Desaparecimento dos Barrens reforça clima distópico
Enquanto Richards busca abrigo, ele descobre que as florestas ao redor de Derry — conhecidas nos livros como os Barrens — foram derrubadas para dar lugar a novos conjuntos habitacionais. O desmatamento simboliza o apagamento de memórias e lendas antigas, alinhando-se à crítica social que The Running Man propõe.
Elton acaba se sacrificando para atrasar os caçadores que perseguem Richards, encaminhando o protagonista a um bunker escondido. Esse curto, porém marcante, retorno a Derry funciona como um aceno para quem acompanha o multiverso de Stephen King, segundo apurou o 365 Filmes.
Por que não há espaço para o sobrenatural
Diferente de boa parte dos textos de King, The Running Man se ancora em ficção científica e distopia, focando na manipulação das massas por governos e conglomerados de mídia. Ao estabelecer que a trama ocorre muito tempo depois dos confrontos entre Pennywise e o Clube dos Otários, a produção sugere que possíveis forças sobrenaturais já não influenciam mais a cidade.
Imagem: MovieStillsDB
A destruição dos Barrens e a transformação de Derry em zona urbana reforçam a ideia de que o perigo, agora, é 100% humano. Sem entidades cósmicas à espreita, o longa enfatiza que a crueldade social basta para instaurar o medo.
Vínculos literários e tradição de easter eggs
Referências cruzadas são comuns no catálogo de Stephen King, seja em histórias intimamente conectadas, como O Iluminado e Doutor Sono, ou em acenos mais sutis. No romance original de 1982, publicado sob o pseudônimo Richard Bachman, já existia uma breve menção a Derry e até a um pequeno campo de pouso local.

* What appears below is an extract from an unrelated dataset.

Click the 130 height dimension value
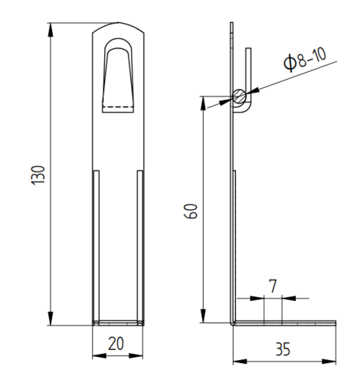coord(38,175)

A nova adaptação de Wright amplia o easter egg, levando o personagem a percorrer ruas da cidade. A estratégia atende aos fãs que gostam de identificar pontos em comum entre livros, filmes e séries, sem comprometer a linha narrativa principal.
Elenco, equipe e data de lançamento
Com estreia marcada para 14 de novembro de 2025, The Running Man terá Glen Powell no papel de Ben Richards e Josh Brolin como Dan Killian, produtor do mortal programa de TV. Edgar Wright divide o roteiro com Michael Bacall, enquanto Nira Park, George Linder e Simon Kinberg assinam a produção.
Mesmo sem monstros sobrenaturais, a inclusão de Derry coloca a distopia de Richards lado a lado com um dos lugares mais temidos da literatura de King. Para o público, resta aguardar se o simples nome da cidade será suficiente para despertar lembranças — ou arrepios.